What brand of SD card are you using?

I think the KingMax brand is akin to the chinese MP4 players you see on ebay. It's not really class 10, it just says that. Just look at the price on amazon. It wouldn't be so cheap if it were a real class 10.

I have a Kingston class 10 on order. I'll update when I get that.



Another thing to factor in is that `dd` exists when the write finishes to the buffer, not disk.
This modification would fix that:

    #NOTE: This fills the cache buffers with data 
    cat /dev/shm/rand.dd /dev/shm/rand.dd | dd of=${MMC}/rand.dd

    # The overhead of the un`sync`d data above will make this more accurate
    cat /dev/shm/rand.dd /dev/shm/rand.dd /dev/shm/rand.dd \
      /dev/shm/rand.dd /dev/shm/rand.dd /dev/shm/rand.dd /dev/shm/rand.dd \
      /dev/shm/rand.dd /dev/shm/rand.dd /dev/shm/rand.dd /dev/shm/rand.dd \
      ....


AJ ONeal


On Fri, Sep 3, 2010 at 11:35 AM, Cole Christensen <chri2586@umn.edu> wrote:
AJ,

I believe your test method is flawed.

My results for a (generic) Class 4 MicroSD on Overo, booted from the SD card:

root@overo:/# dd if=/dev/zero of=/zero.dat bs=1M count=1000
1000+0 records in
1000+0 records out
1048576000 bytes (1.0 GB) copied, 190.283 s, 5.5 MB/s

while your cat | dd is still reading from the disk, hence the slowdown.

Yours is a test of copy speed, not pure write speed. 
I am not yet sure if my method is entirely valid either.
Would transferring speed be artificially high when all the bits are zero?
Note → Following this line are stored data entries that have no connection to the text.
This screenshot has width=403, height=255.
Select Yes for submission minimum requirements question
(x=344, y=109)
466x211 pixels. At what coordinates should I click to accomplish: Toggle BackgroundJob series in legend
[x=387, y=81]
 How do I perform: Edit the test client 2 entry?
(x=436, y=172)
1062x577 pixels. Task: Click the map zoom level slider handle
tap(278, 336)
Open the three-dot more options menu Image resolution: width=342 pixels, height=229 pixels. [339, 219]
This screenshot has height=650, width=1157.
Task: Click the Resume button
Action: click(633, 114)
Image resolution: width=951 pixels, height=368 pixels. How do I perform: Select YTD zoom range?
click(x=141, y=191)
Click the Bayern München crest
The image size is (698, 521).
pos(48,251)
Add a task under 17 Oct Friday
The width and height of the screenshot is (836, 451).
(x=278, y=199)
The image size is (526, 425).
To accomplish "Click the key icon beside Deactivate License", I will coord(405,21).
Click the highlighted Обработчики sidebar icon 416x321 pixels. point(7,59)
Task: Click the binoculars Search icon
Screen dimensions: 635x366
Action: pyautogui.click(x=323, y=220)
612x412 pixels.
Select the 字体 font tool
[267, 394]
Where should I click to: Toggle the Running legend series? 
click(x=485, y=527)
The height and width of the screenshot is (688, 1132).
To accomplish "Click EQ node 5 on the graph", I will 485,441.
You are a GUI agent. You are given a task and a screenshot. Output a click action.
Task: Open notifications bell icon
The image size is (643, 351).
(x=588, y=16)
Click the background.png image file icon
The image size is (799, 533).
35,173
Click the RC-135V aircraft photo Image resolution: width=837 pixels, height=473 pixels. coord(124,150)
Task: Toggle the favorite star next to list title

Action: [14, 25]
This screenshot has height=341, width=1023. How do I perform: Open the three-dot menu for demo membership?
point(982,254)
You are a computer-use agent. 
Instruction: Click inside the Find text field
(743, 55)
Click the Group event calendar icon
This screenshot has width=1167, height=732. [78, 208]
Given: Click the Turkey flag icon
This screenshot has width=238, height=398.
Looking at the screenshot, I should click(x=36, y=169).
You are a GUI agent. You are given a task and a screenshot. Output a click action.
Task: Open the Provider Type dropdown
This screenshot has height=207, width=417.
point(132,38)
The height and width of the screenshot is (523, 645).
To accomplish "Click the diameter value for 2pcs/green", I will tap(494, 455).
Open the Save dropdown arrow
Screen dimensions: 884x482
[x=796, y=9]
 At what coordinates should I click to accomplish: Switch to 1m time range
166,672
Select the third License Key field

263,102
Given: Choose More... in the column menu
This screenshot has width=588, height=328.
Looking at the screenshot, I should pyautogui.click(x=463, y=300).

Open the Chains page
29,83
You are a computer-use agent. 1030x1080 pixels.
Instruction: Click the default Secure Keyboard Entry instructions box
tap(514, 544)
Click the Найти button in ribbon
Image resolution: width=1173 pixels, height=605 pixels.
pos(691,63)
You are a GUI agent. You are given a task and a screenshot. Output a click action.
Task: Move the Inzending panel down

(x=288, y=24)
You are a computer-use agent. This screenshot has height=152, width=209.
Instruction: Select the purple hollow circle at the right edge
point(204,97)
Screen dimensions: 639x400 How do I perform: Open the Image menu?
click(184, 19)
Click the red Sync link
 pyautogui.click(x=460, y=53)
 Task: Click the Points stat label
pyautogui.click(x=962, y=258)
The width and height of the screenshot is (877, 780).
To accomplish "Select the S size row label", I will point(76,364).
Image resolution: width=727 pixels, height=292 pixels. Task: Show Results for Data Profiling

On Fri, Sep 3, 2010 at 11:13 AM, Robert Vogt IV <robert@iosix.com> wrote:
Hi Cole,

Agreed.  I have some numbers for various random number generators on a
16-core Itanium (RHEL 4):

Method  Speed (MB/s)    Speed (MB/s)
               (saving data)   (pure generation)
Urandom 4.19    4.61
System  39.67   250.94
Cran32  37.64   186.29
Lcg     29.16   72.98
Rtprng  40.17   276.17
Isaac   42.07   375.38
Sfmt    43.32   563.38
TR1-MT  29.66   83.17

As you can see, urandom is by far the slowest, followed by random
(random blocks waiting for entropy if necessary, making it quite hard
to get lots of data).  Of course, for write testing, one doesn't even
need random data...


Robert Vogt IV
CEO
IOSiX, LLC
2375 Parkwood Ave
Ypsilanti, MI  48198
robert@iosix.com
P: 734-730-9690
F: 734-482-2337



On Fri, Sep 3, 2010 at 4:49 AM, Cole Christensen <chri2586@umn.edu> wrote:
>
>> root@overo:~# dd if=/dev/urandom of=/media/mmcblk0p1/rand.dd bs=1M
>> count=100
>
> If your input is urandom the bottleneck could be the random number generator
> and not the disk.
>
>>
>>
>>
>> ----- Original Message -----
>> From: AJ ONeal
>> To: General mailing list for gumstix users.
>> Sent: Friday, September 03, 2010 2:25 AM
>> Subject: [Gumstix-users] microSDHC write speed comparison
>> I'm testing out various brands and classes of microSDHC to see which
>> actually perform as they should and whether the microSDHC or the gumstix
>> data bus is my write speed bottleneck.
>> http://fastr.github.com/articles/testing-file-write-speeds.html
>> So far I would recommend Kingston. It's more expensive, but it performs
>> well. I should have a class 10 of theirs soon to test against.